慢性胰腺炎是胰腺癌发生、发展的高危因素。文献报道，IL-6与Notch相互作用，调节上皮细胞增殖及肿瘤干细胞的发生，二者是否参与慢性胰腺炎恶性转化目前尚不清楚。我们前期发现IL-6在慢性胰腺炎及胰腺癌患者血清中表达水平较健康人显著升高，提示IL-6可能是慢性胰腺炎恶性转化的血清标志物之一，但作用及机制尚不明确。本课题拟通过在体实验（雨蛙肽腹腔注射自发胰腺癌变转基因K-rasG12D小鼠建立慢性胰腺炎恶性转化模型）和离体实验（原代培养K-rasG12D小鼠胰腺导管上皮细胞），动态监测IL-6、STAT3、Notch家族成员表达水平及胰腺组织病理变化，探讨IL-6/STAT3/Notch信号通路在慢性胰腺炎（CP）向胰腺上皮内瘤变（PanIN）、胰腺癌（PDAC）转化过程中的作用及机制。以期通过本课题为阐明慢性胰腺炎恶性转化机制、胰腺癌早期预防、临床诊断及治疗靶点提供理论依据。

Chronic pancreatitis is one of the high-risk factors for incidence of pancreatic cancer. Inflammation mediated by IL-6 play a vital role in chronic pancreatitis. Previous researches indicated that cross-talk between IL-6 and Notch involved in regulation the epithelial cell prolifferation、epithelial-mesenchymal transition and cancer stem cell generation. There may be exist the synergism between IL-6 and Notch signaling pathwayes. In our previous study, we found that the serum level of IL-6 increased significantly in chronic pancreatitis and pancreatic cancer patients , that indicated that IL-6 maybe the potential biomarker of pancreatic malignant transformation. In this study, by means of pancreatic ductal epithelial cell primary culture technology (in vitro) and gene engineer mouse K-rasG12D (in vivo), chronic pancreatitis was induced by intraperitoneal injection of Caerulein. We will explore the mechanisms of IL-6 signal pathway and Notch signaling in the progresses among chronic pancreatitis (CP), pancreatic intraepithelial neoplasia (PanIN) and pancreatic carcinoma (PDAC). Based on our current study, we will clarify the mechanisms of IL-6/STAT3/Notch in PDAC process. We hope to find out the beneficial clinical diagnosis and more effective follow-up indicators, which will promote pancreatic cancer early detection and target therapy.

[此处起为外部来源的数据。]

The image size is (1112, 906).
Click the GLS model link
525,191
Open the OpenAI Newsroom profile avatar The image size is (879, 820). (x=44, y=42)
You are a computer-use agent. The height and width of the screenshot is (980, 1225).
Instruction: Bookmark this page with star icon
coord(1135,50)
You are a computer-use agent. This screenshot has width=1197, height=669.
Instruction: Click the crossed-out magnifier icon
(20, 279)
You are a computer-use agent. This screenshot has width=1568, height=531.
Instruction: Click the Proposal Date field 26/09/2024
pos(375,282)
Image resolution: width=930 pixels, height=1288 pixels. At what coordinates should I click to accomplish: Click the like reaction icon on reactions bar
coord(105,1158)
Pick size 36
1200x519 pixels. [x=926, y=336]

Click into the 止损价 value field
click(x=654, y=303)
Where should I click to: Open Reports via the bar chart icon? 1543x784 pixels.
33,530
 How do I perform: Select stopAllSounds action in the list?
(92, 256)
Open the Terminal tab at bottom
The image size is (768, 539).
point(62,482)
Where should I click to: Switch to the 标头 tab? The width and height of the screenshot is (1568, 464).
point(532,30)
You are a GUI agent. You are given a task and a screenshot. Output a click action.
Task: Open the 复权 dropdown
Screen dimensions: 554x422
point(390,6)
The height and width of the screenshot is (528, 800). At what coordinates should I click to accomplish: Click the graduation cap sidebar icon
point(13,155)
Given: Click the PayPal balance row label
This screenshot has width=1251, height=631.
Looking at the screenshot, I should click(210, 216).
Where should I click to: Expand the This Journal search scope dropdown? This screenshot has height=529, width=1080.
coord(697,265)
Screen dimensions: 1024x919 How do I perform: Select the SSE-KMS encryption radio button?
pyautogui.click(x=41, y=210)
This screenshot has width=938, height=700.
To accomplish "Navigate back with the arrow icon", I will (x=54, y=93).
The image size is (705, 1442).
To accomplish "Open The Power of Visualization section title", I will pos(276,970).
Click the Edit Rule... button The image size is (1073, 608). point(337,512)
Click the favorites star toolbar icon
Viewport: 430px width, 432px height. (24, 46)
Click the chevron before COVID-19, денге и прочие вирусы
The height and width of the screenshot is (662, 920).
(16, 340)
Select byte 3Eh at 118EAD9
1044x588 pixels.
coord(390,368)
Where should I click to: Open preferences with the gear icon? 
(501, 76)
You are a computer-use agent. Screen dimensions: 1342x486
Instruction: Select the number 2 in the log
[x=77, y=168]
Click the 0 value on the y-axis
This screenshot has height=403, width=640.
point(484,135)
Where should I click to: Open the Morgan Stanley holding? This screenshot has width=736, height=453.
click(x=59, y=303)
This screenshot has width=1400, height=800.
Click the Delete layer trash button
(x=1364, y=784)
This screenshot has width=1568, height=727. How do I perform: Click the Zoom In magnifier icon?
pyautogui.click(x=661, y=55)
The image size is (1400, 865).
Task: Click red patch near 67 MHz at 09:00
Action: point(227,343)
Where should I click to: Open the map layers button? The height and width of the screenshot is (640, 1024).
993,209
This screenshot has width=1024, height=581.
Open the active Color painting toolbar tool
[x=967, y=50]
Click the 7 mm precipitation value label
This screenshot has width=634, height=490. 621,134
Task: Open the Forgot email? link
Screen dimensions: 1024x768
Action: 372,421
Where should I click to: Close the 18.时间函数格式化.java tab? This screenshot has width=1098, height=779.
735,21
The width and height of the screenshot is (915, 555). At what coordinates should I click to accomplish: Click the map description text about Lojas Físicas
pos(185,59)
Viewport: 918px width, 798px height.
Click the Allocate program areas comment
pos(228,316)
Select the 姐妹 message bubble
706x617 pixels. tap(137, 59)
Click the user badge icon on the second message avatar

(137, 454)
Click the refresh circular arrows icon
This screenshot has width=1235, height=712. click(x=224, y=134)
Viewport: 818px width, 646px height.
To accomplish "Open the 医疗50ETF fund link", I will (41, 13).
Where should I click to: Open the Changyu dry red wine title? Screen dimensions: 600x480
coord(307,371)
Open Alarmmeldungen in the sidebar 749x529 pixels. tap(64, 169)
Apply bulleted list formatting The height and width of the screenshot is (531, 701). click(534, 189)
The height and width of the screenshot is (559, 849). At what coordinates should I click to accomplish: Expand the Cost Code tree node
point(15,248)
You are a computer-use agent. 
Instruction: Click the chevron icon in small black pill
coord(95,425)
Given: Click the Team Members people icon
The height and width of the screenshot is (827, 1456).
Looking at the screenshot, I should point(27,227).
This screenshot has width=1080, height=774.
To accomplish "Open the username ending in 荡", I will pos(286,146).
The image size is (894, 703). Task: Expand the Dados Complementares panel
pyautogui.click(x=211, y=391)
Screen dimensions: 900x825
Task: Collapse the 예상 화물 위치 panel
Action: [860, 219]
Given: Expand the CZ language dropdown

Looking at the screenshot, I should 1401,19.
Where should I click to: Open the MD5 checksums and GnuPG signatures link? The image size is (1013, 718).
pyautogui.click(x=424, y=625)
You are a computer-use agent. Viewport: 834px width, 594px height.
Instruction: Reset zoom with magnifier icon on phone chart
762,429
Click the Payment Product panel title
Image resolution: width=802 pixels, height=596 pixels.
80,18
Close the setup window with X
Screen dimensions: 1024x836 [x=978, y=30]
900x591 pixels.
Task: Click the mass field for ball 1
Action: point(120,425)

流行病学研究及动物模型研究表明，慢性炎症状态是胰腺癌发生、发展的高危因素。长期的炎症反应引起胰腺实质腺泡渐进损失，进一步加剧了慢性炎症反应，形成了炎症的级联放大效应，并最终引起细胞凋亡抑制及异常增殖，形成胰腺上皮内瘤变（Pan IN）及胰腺癌变。我们当前的研究表明，IL-6通过调节Notch通路活性及Notch-1/MYH-9相互作用，调节胰腺癌细胞增殖、迁移及浸润。结果表明，一定剂量的IL-6对胰腺癌细胞增殖具有显著的促进作用，但阻断Notch-1通路，显著减弱了IL-6的作用；细胞划痕及细胞浸润实验结果表明IL-6通过调节Notch-1信号通路促进胰腺癌细胞的迁移；细胞免疫共沉淀结果表明，Notch-MYH-9相互作用可能在IL-6调节胰腺癌细胞迁移中发挥重要作用，具体机制需要进一步深入探讨。当前的研究为进一步探讨IL-6/Notch-1/MYH-9通路在慢性胰腺炎向胰腺癌恶性转化中的作用奠定了基础。